### Directions
1) In the text on public views of AI below, recast the paragraph beginning "At the same time, cybercriminals" as a bulleted list that keeps its main facts.
2) From the text on public views of AI below, extract the passage between "People increasingly recognize" and "traditional detection techniques.", inclusive.
---------- Page text
Data from an older UK survey already showed something similar. Awareness of highly visible AI technologies, such as driverless cars and facial recognition is high, but awareness of AI in welfare assessments, loan decisions, or care services is much lower. Concern about many of these use cases has risen since 2022. In other words, people feel AI is everywhere, but don’t always understand where or how it’s being used, and that makes people cautious.
The concern is usually less about science‑fiction extinction scenarios and more about social and economic harm. People worry about their jobs disappearing, a loss of creativity, the spread of disinformation, and increased surveillance, more than about killer robot scenarios.
Research into public attitudes towards AI repeatedly finds that people hold conflicting views, shaped by narratives of admiration and hype on one side and threat and dystopia on the other.
They see genuine benefits in the technology, but are increasingly wary of how companies, governments, and criminals might use it. Basically, people aren’t scared of AI itself, but about who’s using it and for what purpose.
Cybersecurity
AI in cybersecurity is a special case. When asked in which field of AI research they would invest an unlimited amount of money, people chose the fields of medicine and cybersecurity.
People increasingly recognize that AI is now a tool used by both defenders and cybercriminals. Few would feel comfortable with defenders refusing to use AI while attackers continue to adopt it.
Security products use machine learning to process huge volumes of data, detect unusual behavior, prioritize alerts, and identify threats faster than human analysts could alone.
At the same time, cybercriminals are using AI to create more convincing phishing emails, clone voices, generate fake images and videos, automate research on victims, and develop malware that can evade traditional detection techniques.
--------------------
---------- Data shown
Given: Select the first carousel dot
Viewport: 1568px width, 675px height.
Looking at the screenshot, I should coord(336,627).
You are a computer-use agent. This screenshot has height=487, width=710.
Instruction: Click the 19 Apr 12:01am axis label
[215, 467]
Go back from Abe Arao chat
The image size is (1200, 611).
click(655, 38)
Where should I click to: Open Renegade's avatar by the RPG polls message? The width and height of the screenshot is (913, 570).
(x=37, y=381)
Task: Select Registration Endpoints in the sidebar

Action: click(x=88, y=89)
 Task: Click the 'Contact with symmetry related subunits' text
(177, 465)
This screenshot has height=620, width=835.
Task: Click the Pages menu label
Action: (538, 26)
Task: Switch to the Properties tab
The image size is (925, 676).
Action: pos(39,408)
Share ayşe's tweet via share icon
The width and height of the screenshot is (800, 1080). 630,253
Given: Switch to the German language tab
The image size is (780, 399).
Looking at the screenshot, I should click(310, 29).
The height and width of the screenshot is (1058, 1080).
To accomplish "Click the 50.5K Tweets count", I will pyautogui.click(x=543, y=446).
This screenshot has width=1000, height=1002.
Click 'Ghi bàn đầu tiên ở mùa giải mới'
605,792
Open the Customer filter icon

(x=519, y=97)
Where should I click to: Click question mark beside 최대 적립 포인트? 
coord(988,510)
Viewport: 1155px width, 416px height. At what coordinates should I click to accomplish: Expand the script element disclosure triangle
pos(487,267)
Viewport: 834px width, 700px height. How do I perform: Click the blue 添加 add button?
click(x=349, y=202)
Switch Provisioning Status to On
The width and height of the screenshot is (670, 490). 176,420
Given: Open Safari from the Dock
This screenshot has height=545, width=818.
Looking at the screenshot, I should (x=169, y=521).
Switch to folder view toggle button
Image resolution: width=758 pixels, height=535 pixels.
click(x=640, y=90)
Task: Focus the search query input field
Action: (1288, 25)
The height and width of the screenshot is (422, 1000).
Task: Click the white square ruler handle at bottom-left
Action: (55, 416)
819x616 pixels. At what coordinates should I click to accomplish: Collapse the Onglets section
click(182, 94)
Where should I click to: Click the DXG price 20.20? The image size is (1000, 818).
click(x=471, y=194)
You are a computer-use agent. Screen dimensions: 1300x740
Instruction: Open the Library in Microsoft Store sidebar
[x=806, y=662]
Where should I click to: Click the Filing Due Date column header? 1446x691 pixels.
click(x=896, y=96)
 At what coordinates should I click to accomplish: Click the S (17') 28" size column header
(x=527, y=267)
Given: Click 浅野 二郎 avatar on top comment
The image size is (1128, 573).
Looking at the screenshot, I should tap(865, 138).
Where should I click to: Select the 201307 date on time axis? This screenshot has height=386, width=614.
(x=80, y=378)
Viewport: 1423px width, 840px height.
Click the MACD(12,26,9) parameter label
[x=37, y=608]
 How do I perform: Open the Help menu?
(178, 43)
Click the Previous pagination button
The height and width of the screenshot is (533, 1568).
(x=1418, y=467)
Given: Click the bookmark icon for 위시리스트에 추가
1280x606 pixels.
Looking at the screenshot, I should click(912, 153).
--------------------
### Expected responses
1)
Cybercriminals are using AI to:
- create more convincing phishing emails
- clone voices
- generate fake images and videos
- automate research on victims
- develop malware that can evade traditional detection techniques

2)
People increasingly recognize that AI is now a tool used by both defenders and cybercriminals. Few would feel comfortable with defenders refusing to use AI while attackers continue to adopt it.
Security products use machine learning to process huge volumes of data, detect unusual behavior, prioritize alerts, and identify threats faster than human analysts could alone.
At the same time, cybercriminals are using AI to create more convincing phishing emails, clone voices, generate fake images and videos, automate research on victims, and develop malware that can evade traditional detection techniques.